**Work task:** Below are some records. Print exactly the lines between the one holding "Where should I click to: Click step" and the one holding "Task: Click the 查询 search button", inclusive, and nothing else.

(Collected data entries)
□ □ □ □
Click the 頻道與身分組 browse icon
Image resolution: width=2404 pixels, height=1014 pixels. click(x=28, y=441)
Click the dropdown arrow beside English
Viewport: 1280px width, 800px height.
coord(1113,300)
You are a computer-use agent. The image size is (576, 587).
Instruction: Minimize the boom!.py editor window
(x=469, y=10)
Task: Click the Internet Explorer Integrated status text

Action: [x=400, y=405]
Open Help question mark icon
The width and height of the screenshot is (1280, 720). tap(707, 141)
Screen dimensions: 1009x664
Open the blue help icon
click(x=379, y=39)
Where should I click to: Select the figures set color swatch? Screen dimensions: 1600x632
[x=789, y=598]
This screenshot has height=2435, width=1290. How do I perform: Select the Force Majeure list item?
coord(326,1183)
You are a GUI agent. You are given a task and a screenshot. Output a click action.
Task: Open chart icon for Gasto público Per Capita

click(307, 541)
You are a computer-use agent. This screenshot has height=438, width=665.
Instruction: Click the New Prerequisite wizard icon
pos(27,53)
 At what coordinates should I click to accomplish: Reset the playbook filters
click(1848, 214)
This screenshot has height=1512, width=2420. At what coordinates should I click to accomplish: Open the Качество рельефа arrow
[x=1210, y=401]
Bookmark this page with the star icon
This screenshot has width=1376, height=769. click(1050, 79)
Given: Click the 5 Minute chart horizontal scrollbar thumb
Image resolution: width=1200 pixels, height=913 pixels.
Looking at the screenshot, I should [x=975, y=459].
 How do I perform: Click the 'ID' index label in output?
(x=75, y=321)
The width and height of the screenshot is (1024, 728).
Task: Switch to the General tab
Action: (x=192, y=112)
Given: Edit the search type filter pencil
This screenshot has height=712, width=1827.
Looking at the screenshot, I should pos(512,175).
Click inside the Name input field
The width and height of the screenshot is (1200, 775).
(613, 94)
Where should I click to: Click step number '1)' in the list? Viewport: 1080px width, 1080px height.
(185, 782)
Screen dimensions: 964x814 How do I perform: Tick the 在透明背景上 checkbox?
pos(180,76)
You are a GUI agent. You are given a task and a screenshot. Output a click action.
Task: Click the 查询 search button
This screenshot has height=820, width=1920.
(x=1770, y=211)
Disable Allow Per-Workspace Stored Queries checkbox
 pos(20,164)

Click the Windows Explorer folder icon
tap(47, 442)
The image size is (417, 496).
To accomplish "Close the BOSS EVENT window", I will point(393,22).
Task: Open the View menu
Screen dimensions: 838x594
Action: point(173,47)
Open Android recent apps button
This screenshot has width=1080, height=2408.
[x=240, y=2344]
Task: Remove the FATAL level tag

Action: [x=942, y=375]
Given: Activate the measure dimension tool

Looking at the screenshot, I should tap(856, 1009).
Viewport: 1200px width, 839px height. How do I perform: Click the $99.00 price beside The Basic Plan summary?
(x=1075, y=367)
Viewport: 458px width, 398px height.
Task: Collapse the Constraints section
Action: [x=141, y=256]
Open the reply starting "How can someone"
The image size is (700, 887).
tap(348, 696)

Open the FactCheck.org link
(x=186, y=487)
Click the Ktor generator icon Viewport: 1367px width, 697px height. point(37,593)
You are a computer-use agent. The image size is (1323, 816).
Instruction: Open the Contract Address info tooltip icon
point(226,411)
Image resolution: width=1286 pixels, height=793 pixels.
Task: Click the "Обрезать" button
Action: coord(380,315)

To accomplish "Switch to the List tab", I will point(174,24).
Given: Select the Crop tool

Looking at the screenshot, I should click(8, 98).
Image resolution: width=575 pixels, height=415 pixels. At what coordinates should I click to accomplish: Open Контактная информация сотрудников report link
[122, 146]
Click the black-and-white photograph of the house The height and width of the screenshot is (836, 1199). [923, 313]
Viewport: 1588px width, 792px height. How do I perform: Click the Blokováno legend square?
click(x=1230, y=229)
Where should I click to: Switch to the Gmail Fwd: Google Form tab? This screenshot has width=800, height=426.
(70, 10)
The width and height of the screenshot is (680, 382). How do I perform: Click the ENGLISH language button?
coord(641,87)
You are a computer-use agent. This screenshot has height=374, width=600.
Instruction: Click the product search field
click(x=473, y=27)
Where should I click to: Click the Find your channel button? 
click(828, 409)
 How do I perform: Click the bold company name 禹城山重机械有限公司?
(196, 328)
□ □ □ □
**Result for this task:**
Where should I click to: Click step number '1)' in the list? Viewport: 1080px width, 1080px height.
(185, 782)
Screen dimensions: 964x814 How do I perform: Tick the 在透明背景上 checkbox?
pos(180,76)
You are a GUI agent. You are given a task and a screenshot. Output a click action.
Task: Click the 查询 search button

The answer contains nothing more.